Another teen said that if her mother found out she was pregnant, she would have forced the girl to carry the pregnancy to term and keep the baby as “punishment.”
One young woman came to Texas from Nicaragua with her aunt after her village was destroyed by a hurricane. She did not know where her parents were and was on her own, living like an adult.
Another girl’s mother clubbed her with a two-by-four on Christmas Day.
As Lucido, who co-founded Jane’s Due Process, a nonprofit ensuring legal representation for pregnant teenagers seeking a judicial bypass, notes, “There are generally very compelling reasons why a young woman cannot or does not want to involve a parent in her decision to have an abortion.”

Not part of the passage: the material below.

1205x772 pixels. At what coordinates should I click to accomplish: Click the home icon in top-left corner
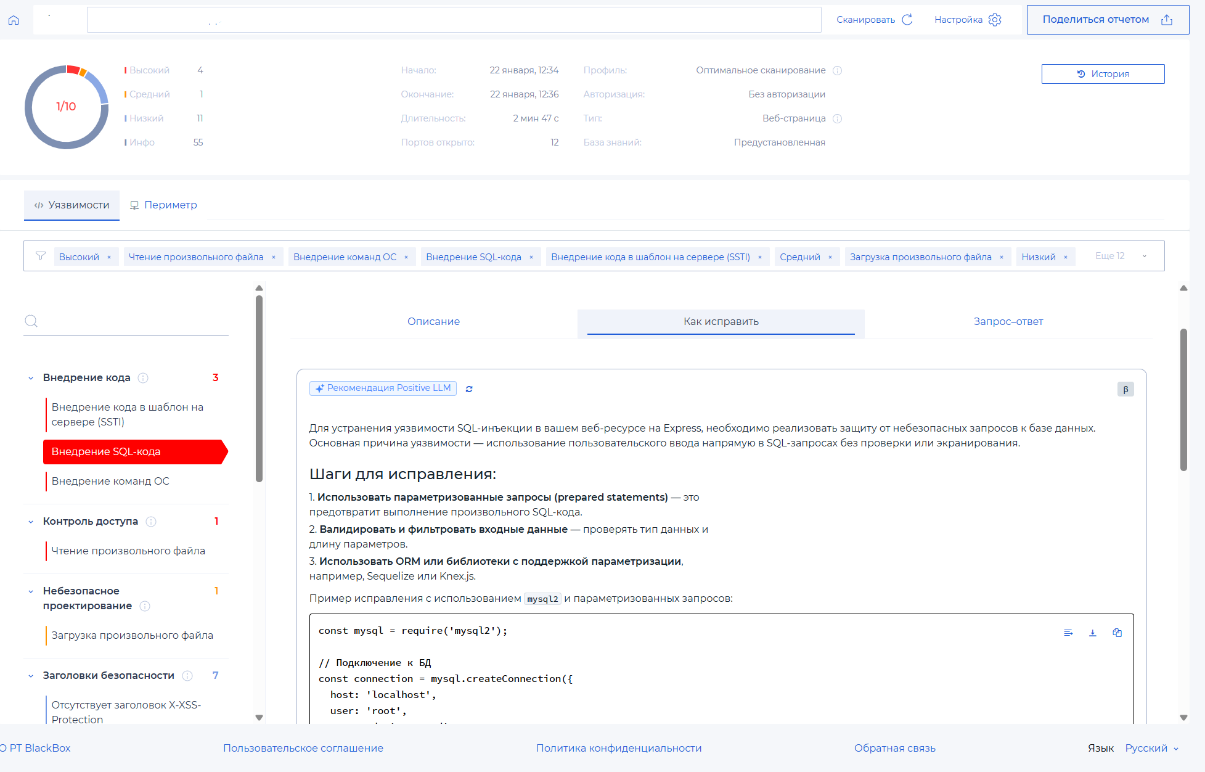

A judge in Texas may allow a teenager to get an abortion without getting her parent’s permission based on one of the following three grounds: that the teen is mature enough to make a decision to have an abortion, that notifying a parent would not be in the minor’s best interests—for example, she could be removed from a positive custody situation, or that notification may lead to physical, sexual, or emotional abuse of the minor.
Yet a new piece of legislation, Texas House Bill 723, is trying to make the judicial bypass process even more arduous by requiring that teens meet all three of these criteria instead of just one.
Studies show that most teenagers seek out their parents or another trusted adult when they are pregnant. It is the most vulnerable of teens—those dealing with precarious family situations such as an absent or abusive parent—who typically seek judicial bypasses.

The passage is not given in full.